Sunday, 21 July 2013

Fwd: Power-Hungry Devices Use $70 Billion of Energy Annually

Here's the kind of fun story that gives us pause.

I got some ice cream yesterday from what is probably the best ice cream shop in the world (come to Matsumoto and taste it if you don't believe me). I took a small cooler box so I could put the stuff straight in there, along with some of the dry ice they provide for free. But they insisted on wrapping it in some expanded plastic sheet. I was tempted to take the ice cream and the dry ice out of the sheet, put them in the cooler box, and put the sheet back on the counter. In the end I just took the package they had made and put it in the cooler box.

I mean, if I was so worried about reducing excess resource use, what on earth was I doing getting ice cream?

How much energy is used freezing and keeping the produce frozen? Already there's a calorific calamity because many times more fossil fuel energy is used growing and transporting food than is contained in the food itself.

And dry ice is frozen carbon dioxide. Isn't that great that they're taking CO2 out of the atmosphere? Well actually it goes straight back into the atmosphere when it sublimes. The CO2 was probably made as a biproduct of some process and was not made specially. An estimate from ASCO inc's dry ice machine B207's spec suggests the manufacture of a kg of dry ice uses around 100 watt hours of electricity, in turn putting around 50 grammes of CO2 into the atmosphere, which is actually much less than I expected. Interestingly, this is similar to the production of regular H2O ice, but a kg of dry ice has twice the cooling capacity of wet ice. Not as good in drinks though. And more dangerous.

Anyway, after the fertilizers on the fields, the trucks, ships and planes speeding produce around the world, the freezers making the ice cream, and chilled cabinets displaying it, a little bit of extra plastic wrapping is not going to make a huge difference.  But that's not what I really wanted to talk about.

Back to the US and their profligate use of energy, "A new analysis of devices and equipment commonly found in U.S. homes and businesses concludes that these products, with more than 2 billion in use, consume more energy each year than many large countries use to power their entire economies."

They're talking about TVs, computers, ceiling fans, elevators, icemakers, and MRI machines. They use "more than the primary energy use of Mexico, Australia, New Zealand, or 200 other countries."

You can read the full report from American Council for an Energy-Efficient Economy (ACEEE) here: http://aceee.org/research-report/a133

Of course they are advocating energy efficiency, and state "these devices could be made to use 40-50 percent less energy with existing technology."

Because these devices "do not fit into traditional energy-use categories such as refrigeration, HVAC, or lighting" they seem to be off the radar. They are not subject to energy efficiency requirements, and efficiency standards are unevenly applied.
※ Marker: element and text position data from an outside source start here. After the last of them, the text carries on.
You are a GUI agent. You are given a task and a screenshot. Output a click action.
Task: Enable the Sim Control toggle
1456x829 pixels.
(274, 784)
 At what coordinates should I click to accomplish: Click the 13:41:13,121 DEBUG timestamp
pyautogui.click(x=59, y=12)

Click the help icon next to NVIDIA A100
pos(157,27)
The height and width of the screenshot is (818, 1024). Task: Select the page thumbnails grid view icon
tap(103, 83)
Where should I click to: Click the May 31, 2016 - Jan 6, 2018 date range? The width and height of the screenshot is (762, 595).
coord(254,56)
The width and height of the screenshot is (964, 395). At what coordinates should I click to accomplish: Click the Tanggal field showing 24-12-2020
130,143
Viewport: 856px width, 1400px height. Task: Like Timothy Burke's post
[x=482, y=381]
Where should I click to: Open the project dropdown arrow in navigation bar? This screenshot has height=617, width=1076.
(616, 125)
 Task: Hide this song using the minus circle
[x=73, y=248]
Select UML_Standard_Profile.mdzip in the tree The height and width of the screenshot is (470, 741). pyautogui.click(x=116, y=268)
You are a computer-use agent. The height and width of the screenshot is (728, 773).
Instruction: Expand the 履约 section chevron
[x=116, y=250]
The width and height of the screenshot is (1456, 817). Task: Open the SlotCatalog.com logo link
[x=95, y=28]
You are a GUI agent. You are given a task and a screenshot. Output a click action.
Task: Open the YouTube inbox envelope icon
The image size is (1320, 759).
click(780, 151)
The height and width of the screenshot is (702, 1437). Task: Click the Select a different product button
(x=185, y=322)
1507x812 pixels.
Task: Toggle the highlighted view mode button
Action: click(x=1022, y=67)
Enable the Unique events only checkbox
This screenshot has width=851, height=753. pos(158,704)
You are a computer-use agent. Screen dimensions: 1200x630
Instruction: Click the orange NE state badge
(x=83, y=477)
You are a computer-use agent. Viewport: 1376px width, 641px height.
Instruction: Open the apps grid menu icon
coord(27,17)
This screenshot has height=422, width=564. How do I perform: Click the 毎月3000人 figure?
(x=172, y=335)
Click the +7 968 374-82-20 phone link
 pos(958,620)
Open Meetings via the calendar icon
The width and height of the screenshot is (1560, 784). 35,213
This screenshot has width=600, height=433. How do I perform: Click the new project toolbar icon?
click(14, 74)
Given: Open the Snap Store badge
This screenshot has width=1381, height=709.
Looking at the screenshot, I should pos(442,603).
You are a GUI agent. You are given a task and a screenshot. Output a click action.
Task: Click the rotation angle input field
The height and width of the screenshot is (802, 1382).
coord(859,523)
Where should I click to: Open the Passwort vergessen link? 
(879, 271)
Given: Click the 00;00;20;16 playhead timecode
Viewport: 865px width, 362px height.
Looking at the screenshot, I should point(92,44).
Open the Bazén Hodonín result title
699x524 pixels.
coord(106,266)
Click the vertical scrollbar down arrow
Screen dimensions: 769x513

More obviously, not having the devices in the first place is going to use much less energy than any energy efficiency improvements. Energy efficiency gains are usually incremental, and often start from very low levels. The first steam trains converted a fraction of one percent of the coal's energy into motion. This was worth it because the economics of the day made this cheaper than driving horses to the pit heads.

Escaltors are a good example. Many of them have sensors and will stop when nobody is riding. Of course the point of escalators is often to transport people up and away to the higher levels of a shop, where they will spend more money and keep the cash tills ringing. The lights will keep everything bright, the heaters keep the rooms warm and the refrigerators keep produce cold. A moving escalator is a powerful symbol of this motion, as well as a delivery system for these life-supported wallets.

In terms of delivering a payload, namely human beings, the weight of the metal is going to make a huge difference to the efficiency. How does this compare with a lift? I imagine a whole lot less friction and more effiency for a lift, in terms of energy use, but perhaps not in terms of space use, constant movement of human traffic, and incidental advertising of shops and products that can be seen on the way. But how does this compare with the energy that would have been used if the customers had walked? In these terms, much less efficient, unless of course that energy came from ice cream.